Distant, Multichannel Speech Recognition Using Microphone Array Coding and Cloud-Based Beamforming with a Self-Attention Channel Combinator
- Resource Type
- Conference
- Authors
- Sharma, Dushyant; Jones, Daniel; Kruchinin, Stanislav; Gong, Rong; Naylor, Patrick A.
- Source
- 2023 57th Asilomar Conference on Signals, Systems, and Computers Signals, Systems, and Computers, 2023 57th Asilomar Conference on. :1415-1419 Oct, 2023
- Subject
- Communication, Networking and Broadcast Technologies
Components, Circuits, Devices and Systems
Computing and Processing
Signal Processing and Analysis
Speech codecs
Direction-of-arrival estimation
Array signal processing
Speech coding
Frequency-domain analysis
Estimation
Transfer functions
- Language
- ISSN
- 2576-2303
Distant Automatic Speech Recognition (ASR) holds the promise of more natural human-machine interface and using multiple microphones to acquire speech in such environments often leads to better accuracy of ASR. The benefits come from encoding spatial information which can be used to enhance the speech and estimate the direction of sound arrival.
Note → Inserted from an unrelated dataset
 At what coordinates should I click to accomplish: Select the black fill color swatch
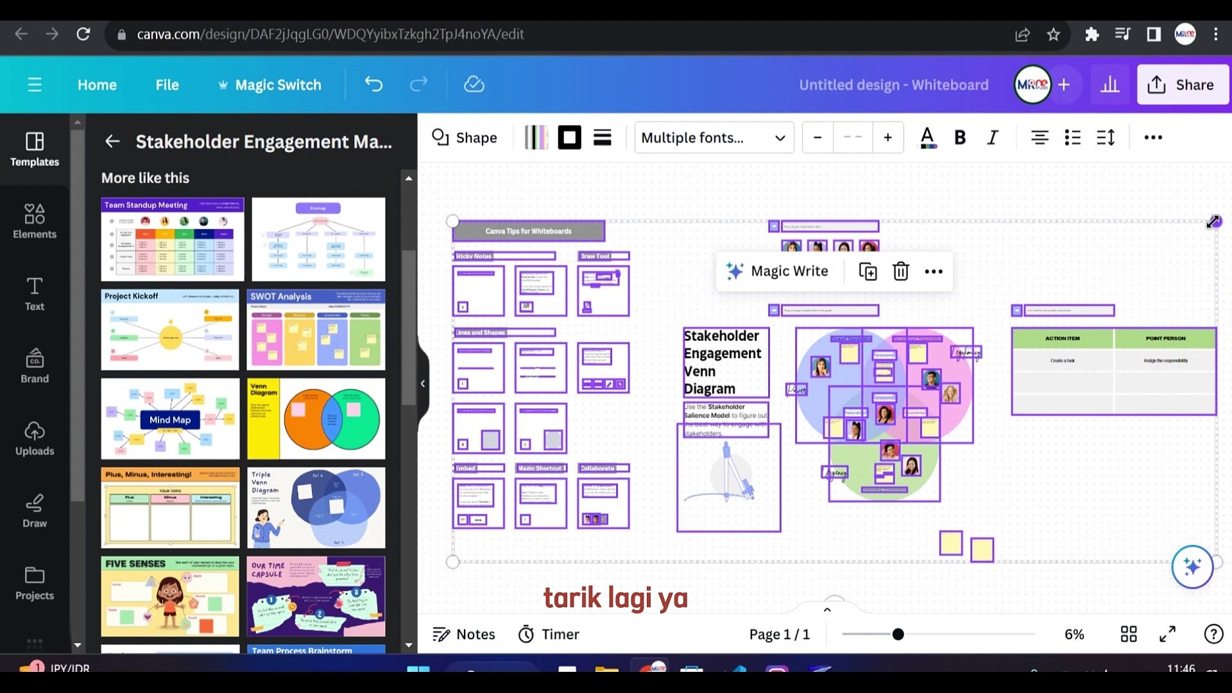point(569,137)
Current ASR systems are based on end-to-end models that require considerable computational resources and are typically deployed in the cloud, which requires the use of a CODEC to help reduce the transmission bandwidth. We present a multichannel speech coding scheme specifically adapted for microphone array signals and unlike typical speech codecs, this scheme preserves phase relationships of the signals so that the spatial information can be exploited in the cloud. We explore the use of a frequency domain relative transfer function estimator as part of the CODEC. We also explore the use of a modified discrete cosine transform based Self Attention Channel Combinator (SACC) front-end for ASR and show that the time domain signal post SACC processing leads to significant improvements in C50. Furthermore, we show that preprocessing of the array signals with a de-reverberation method leads to a lower WER and also more accurate DOA estimation.